Алексей Рыбников покажет на этой неделе новую версию мюзикла «Мистерия оглашенных», в которой он выступил как композитор, автор и режиссер либретто.

– Алексей Львович, «Мистерия оглашенных» – это сложный спектакль с непростой судьбой. Расскажите, как все начиналось.

– Мысль написать произведение о духовных путешествиях нашего современника в рай и ад, по примеру Данте, возникла еще в 1983 году. Я начал собирать фрагменты из текстов Библии, Литургии Иоанна Златоуста, Достоевского, Бердяева, Бунина, Торквато Тассо, стихи Мандельштама, Хлебникова, Ахматовой, песни монголов-аратов, шумерские клинописи. Меня привлекала идея раскрыть духовный опыт и прозрения людей, которые видели то, что не дано узреть простому смертному. Главный герой моего спектакля – заключенный, зэк. Это символично, ведь общество всегда наказывает инакомыслящих.

У Вознесенского есть строки: «Родина, была ты близорука, когда казнила лучших сыновей, себе готовя худшую из казней». Герой нашего спектакля Данилов – собирательный образ. Он прошел мученический путь, но не озлобился и не утратил ни веры, ни беззаветной любви к Родине.

В ноябре 92-го года в зальчике на 40 мест мы сыграли сначала премьеру первой версии.

– Известно, что сейчас вы пишете для Ленкома музыку к спектаклю «Оперный дом» о Максиме Березовском, где снова соединится троица: Рыбников – Захаров – Вознесенский.

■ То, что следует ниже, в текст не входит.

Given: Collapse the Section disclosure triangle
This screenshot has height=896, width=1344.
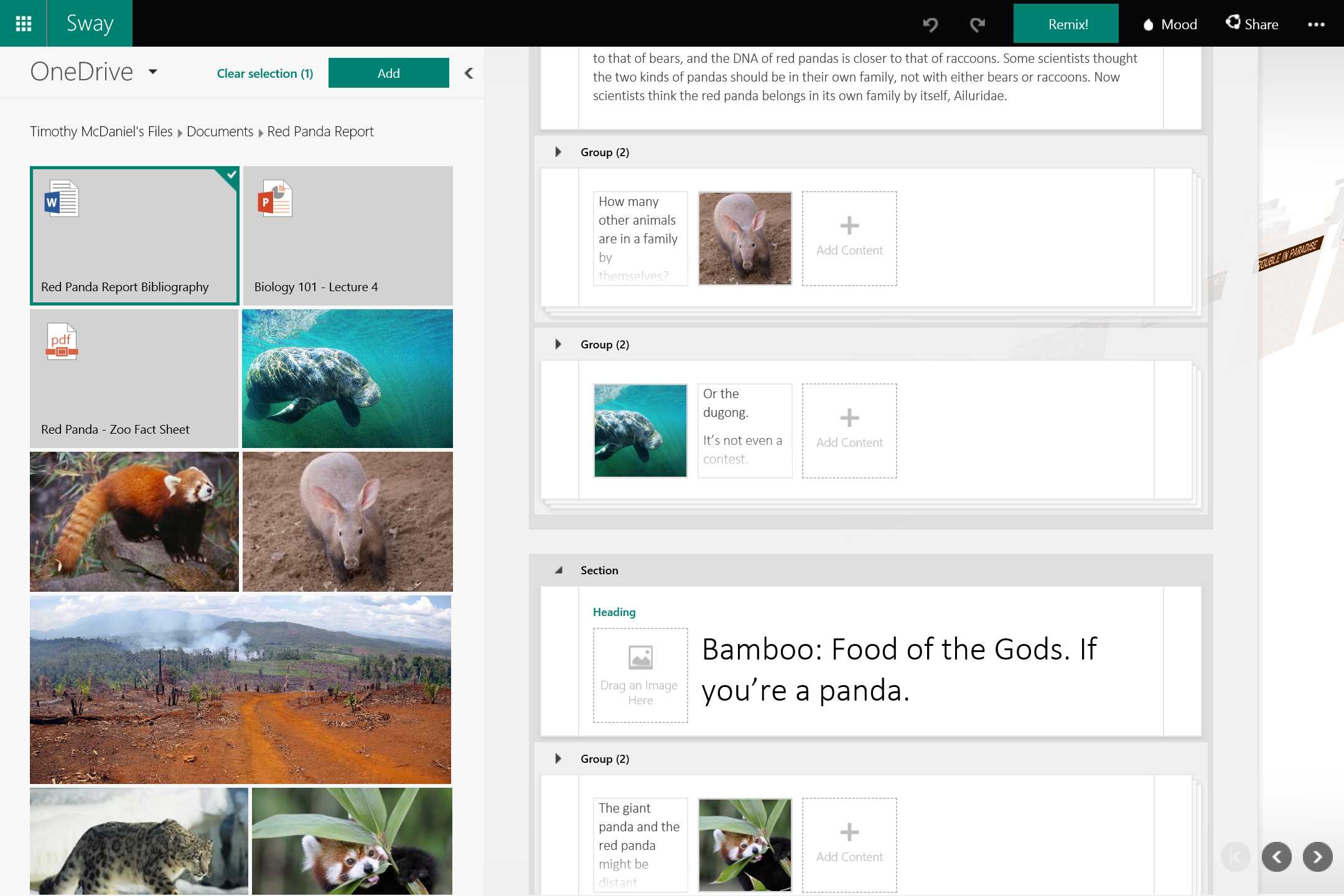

– Идея спектакля принадлежит Григорию Горину. К сожалению, развить ее он не успел. Года полтора она витала в воздухе – мы не могли прийти в себя после потери Гриши. Потом решили, что должны сделать этот спектакль, тем более что музыка была уже написана (в отличие от либретто – парадоксальный случай). Будущий спектакль – это не конкретная история композитора XVIII века Максима Березовского (он, кстати, у нас назван Берестовским), а фантазия на историческую тему. Березовский прошел путь от европейского признания таланта до полного подавления личности и трагической гибели у себя на родине. Для меня главное, что я писал музыкальным языком XVIII века. Тогда музыка ласкала слух, будила душевные переживания и была естественна. Недаром говорят, что в ту эпоху будто ангел пролетел и осенил композиторов. Я бы хотел, чтобы зритель почувствовал что-то подобное.

– Когда состоится премьера?

– Осталось не так много сделать. Сейчас идет работа над либретто и драматургией. Весной, думаю, начнутся репетиции.

– В истории «Юноны» и «Авось» был период, когда запрещали выпуск альбома.

– Сколько человек посмотрит спектакль? 700 – 800. А пластинки распространялись огромными тиражами, это было уже влияние на массовое сознание. Знаю, что очень пострадала искусствовед, написавшая работу по мюзиклу. Ее выгнали из института, лишили звания. Долгое время после «Юноны» и «Авось» у меня вообще не было никаких работ.

– Что необходимо вам для развития фантазии?

– «Человек с топором», который бы стоял надо мной. Некоторые песни для фильма о Буратино я написал за пару дней, когда нас с поэтом запирали на даче. Романс из «Юноны» и «Авось» был написан за пару часов в присутствии Марка Захарова. Он сказал: «Здесь надо что-то очень простое». Я наиграл первое, что пришло в голову, – в качестве отрицательного примера. Захаров сказал: «Все! Это то, что нужно! Если что-то поправишь – убью!»

– Успеваете ли вы сейчас писать для кино, есть ли новые планы, проекты?

– Недавно закончилась работа над фильмом «Жизнь одна» с режиссером Виталием Москаленко. Продолжу сотрудничество с Николаем Лебедевым (автор фильма «Звезда») над его новой картиной, которую он снимает для проката США с американскими актерами. К юбилею в 2005 году хочу выпустить собрание сочинений из семи дисков.

– Как вы думаете, можно ли сейчас возродить «Звезду и смерть Хоакина Мурьетты»?

– Убежден, что это сделать можно и нужно, потому что сюжет «Хоакина» сегодня очень актуален. Бессмысленность национальной вражды, любовь, ее побеждающая... Многие помнят старый спектакль, диски с записью оперы пользуются популярностью. И наша продюсерская группа уже ищет средства для новой постановки.